*** Source data Section Begins ***
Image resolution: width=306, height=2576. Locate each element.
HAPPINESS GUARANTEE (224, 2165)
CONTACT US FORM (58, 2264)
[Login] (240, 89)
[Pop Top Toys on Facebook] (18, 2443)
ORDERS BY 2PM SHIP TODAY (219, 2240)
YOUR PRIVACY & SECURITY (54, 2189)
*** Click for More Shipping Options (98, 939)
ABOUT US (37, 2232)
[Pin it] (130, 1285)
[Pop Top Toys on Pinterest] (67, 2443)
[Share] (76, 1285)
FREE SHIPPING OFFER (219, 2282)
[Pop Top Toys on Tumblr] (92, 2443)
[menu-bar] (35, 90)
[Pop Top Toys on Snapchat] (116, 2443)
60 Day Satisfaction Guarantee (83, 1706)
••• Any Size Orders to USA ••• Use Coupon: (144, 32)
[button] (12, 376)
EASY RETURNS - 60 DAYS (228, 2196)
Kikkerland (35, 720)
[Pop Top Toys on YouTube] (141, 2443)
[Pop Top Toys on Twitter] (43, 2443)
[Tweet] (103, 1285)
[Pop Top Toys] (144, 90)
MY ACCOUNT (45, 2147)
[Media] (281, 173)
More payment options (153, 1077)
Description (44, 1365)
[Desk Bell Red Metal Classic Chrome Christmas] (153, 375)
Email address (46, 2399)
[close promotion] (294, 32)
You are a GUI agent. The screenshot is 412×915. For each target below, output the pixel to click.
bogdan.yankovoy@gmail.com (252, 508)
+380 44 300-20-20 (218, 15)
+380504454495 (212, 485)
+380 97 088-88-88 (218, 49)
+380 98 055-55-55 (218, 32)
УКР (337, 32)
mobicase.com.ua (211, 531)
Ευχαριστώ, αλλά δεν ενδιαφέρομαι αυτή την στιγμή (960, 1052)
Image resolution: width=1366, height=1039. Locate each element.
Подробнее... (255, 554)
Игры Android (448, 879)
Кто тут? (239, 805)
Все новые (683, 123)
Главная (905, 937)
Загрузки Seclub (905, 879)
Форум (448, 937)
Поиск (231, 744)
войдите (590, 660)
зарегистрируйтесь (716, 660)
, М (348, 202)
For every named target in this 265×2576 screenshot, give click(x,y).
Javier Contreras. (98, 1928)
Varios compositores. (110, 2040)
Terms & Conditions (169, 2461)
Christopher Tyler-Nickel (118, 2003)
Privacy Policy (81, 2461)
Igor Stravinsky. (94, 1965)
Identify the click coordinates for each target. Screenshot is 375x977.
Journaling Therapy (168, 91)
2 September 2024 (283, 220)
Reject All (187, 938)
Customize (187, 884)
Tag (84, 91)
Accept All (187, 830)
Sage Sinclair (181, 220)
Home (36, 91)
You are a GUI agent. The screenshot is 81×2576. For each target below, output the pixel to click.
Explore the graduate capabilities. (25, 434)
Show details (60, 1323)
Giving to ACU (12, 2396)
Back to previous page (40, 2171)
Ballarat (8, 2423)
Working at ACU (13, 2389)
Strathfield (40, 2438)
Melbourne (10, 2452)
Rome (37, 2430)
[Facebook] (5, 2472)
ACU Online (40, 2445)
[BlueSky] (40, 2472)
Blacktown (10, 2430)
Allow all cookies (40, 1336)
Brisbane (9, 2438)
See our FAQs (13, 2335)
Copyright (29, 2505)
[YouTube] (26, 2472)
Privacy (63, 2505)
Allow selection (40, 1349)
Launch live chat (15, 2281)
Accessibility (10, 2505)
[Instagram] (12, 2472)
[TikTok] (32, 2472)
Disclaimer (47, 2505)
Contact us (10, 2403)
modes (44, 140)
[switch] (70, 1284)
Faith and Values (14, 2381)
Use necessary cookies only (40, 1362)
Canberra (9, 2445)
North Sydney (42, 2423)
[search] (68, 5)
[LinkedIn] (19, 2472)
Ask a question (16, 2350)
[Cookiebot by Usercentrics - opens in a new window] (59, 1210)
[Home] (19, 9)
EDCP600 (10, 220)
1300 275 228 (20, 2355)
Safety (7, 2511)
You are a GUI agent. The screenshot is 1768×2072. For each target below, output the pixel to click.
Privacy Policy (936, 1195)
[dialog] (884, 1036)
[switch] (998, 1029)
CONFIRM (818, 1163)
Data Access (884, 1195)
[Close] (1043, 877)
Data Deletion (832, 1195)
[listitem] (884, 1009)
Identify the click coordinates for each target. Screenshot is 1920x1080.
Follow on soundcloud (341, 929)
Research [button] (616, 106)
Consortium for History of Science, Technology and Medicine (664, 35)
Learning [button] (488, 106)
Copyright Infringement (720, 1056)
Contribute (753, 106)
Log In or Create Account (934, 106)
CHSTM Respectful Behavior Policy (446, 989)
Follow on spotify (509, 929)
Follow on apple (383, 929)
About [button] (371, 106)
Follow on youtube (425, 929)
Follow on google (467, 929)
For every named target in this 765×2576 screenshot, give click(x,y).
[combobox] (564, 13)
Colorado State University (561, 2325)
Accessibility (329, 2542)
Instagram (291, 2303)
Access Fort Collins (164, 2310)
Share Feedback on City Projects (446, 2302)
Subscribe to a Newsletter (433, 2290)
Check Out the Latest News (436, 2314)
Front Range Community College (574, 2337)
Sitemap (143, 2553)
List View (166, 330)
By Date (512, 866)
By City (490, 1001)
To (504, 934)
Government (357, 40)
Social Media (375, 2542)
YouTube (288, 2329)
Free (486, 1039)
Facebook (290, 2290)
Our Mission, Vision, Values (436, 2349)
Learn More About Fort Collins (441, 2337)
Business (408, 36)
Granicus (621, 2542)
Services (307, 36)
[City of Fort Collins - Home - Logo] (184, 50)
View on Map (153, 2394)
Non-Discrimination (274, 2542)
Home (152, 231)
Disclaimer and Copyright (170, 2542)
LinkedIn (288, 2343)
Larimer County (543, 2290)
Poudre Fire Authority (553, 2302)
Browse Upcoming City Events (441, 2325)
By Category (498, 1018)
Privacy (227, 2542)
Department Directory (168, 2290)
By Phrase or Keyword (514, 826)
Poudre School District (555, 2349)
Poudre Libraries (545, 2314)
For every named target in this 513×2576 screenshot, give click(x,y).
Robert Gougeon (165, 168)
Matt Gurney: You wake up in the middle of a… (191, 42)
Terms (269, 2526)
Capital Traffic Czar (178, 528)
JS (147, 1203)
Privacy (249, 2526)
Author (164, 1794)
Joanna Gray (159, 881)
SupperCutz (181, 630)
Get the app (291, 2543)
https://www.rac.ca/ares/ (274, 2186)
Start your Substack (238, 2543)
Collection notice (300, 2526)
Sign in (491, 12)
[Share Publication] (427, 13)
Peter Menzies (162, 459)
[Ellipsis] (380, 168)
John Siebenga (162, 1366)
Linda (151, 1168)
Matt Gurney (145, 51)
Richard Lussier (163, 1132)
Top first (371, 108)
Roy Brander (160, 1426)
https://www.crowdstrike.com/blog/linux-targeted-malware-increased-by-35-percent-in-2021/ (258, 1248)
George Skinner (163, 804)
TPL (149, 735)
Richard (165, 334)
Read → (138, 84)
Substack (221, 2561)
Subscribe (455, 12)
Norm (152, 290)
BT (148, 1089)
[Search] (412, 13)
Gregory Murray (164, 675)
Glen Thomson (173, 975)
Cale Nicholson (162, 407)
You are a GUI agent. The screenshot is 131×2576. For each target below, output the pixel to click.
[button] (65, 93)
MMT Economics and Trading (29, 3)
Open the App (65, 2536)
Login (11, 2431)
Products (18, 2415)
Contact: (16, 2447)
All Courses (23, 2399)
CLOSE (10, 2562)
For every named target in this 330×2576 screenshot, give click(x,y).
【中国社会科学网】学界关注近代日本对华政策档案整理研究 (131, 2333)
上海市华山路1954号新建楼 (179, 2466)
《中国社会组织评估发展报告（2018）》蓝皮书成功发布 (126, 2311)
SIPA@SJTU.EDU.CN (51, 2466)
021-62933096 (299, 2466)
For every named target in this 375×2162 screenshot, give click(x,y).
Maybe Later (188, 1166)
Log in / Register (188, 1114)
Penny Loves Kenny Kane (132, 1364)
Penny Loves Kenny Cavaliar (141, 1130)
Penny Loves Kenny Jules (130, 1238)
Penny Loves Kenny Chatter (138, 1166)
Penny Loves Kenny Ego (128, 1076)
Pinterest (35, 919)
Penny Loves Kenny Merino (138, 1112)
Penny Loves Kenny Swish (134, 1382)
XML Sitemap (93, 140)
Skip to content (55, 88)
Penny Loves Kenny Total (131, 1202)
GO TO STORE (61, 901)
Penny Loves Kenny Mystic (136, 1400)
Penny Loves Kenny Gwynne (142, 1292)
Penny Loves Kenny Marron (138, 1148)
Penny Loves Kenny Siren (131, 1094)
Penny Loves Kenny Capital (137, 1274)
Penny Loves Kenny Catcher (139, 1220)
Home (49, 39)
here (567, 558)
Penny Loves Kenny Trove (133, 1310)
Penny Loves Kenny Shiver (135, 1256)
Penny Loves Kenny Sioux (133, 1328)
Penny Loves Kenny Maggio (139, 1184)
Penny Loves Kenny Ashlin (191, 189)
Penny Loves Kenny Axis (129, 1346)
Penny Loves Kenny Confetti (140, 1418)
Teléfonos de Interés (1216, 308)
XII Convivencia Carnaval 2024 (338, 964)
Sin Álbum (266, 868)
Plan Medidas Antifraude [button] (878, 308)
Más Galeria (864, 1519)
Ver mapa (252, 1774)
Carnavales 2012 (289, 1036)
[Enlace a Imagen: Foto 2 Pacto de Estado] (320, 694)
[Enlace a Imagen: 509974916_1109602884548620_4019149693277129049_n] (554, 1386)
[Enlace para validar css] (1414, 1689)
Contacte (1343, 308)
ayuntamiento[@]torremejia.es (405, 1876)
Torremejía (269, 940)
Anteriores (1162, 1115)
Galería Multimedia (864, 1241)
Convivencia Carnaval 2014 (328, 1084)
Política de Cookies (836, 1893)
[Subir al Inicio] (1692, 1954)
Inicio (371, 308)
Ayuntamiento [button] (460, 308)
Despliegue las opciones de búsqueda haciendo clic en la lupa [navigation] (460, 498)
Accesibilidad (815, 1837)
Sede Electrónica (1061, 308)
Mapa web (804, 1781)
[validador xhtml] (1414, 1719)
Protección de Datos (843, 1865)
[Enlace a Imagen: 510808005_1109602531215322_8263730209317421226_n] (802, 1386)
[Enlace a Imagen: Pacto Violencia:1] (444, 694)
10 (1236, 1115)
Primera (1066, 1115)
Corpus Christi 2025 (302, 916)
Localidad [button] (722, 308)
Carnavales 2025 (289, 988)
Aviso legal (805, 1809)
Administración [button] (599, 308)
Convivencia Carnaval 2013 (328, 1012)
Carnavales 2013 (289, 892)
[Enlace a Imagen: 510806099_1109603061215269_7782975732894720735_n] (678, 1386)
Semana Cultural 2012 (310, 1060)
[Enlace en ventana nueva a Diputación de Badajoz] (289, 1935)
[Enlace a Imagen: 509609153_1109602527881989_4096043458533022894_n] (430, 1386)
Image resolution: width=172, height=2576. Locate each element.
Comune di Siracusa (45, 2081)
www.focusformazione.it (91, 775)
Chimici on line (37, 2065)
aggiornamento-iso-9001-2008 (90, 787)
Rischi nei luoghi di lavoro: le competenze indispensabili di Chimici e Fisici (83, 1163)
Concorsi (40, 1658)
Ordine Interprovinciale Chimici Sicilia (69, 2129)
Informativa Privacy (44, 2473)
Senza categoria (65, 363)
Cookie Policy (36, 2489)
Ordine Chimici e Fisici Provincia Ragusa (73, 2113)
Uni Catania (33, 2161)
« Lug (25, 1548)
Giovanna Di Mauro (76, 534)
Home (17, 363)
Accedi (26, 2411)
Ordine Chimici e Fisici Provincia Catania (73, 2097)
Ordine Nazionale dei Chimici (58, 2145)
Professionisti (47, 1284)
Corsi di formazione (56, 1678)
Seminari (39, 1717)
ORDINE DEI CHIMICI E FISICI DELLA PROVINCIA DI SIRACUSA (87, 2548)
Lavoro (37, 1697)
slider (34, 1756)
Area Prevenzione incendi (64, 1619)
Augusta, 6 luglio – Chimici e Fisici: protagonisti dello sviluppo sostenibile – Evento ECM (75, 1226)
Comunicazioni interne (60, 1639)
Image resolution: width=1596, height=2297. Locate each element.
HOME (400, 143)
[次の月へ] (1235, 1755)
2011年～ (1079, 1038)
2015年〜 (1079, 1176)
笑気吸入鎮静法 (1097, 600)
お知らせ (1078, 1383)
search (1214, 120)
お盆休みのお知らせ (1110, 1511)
*** Source data Section Ends ***
Try it
Reproduce the entries exactly, but only from their first line to the line holding "Description (44, 1365)", with that last line kept.

Task answer
Image resolution: width=306, height=2576. Locate each element.
HAPPINESS GUARANTEE (224, 2165)
CONTACT US FORM (58, 2264)
[Login] (240, 89)
[Pop Top Toys on Facebook] (18, 2443)
ORDERS BY 2PM SHIP TODAY (219, 2240)
YOUR PRIVACY & SECURITY (54, 2189)
*** Click for More Shipping Options (98, 939)
ABOUT US (37, 2232)
[Pin it] (130, 1285)
[Pop Top Toys on Pinterest] (67, 2443)
[Share] (76, 1285)
FREE SHIPPING OFFER (219, 2282)
[Pop Top Toys on Tumblr] (92, 2443)
[menu-bar] (35, 90)
[Pop Top Toys on Snapchat] (116, 2443)
60 Day Satisfaction Guarantee (83, 1706)
••• Any Size Orders to USA ••• Use Coupon: (144, 32)
[button] (12, 376)
EASY RETURNS - 60 DAYS (228, 2196)
Kikkerland (35, 720)
[Pop Top Toys on YouTube] (141, 2443)
[Pop Top Toys on Twitter] (43, 2443)
[Tweet] (103, 1285)
[Pop Top Toys] (144, 90)
MY ACCOUNT (45, 2147)
[Media] (281, 173)
More payment options (153, 1077)
Description (44, 1365)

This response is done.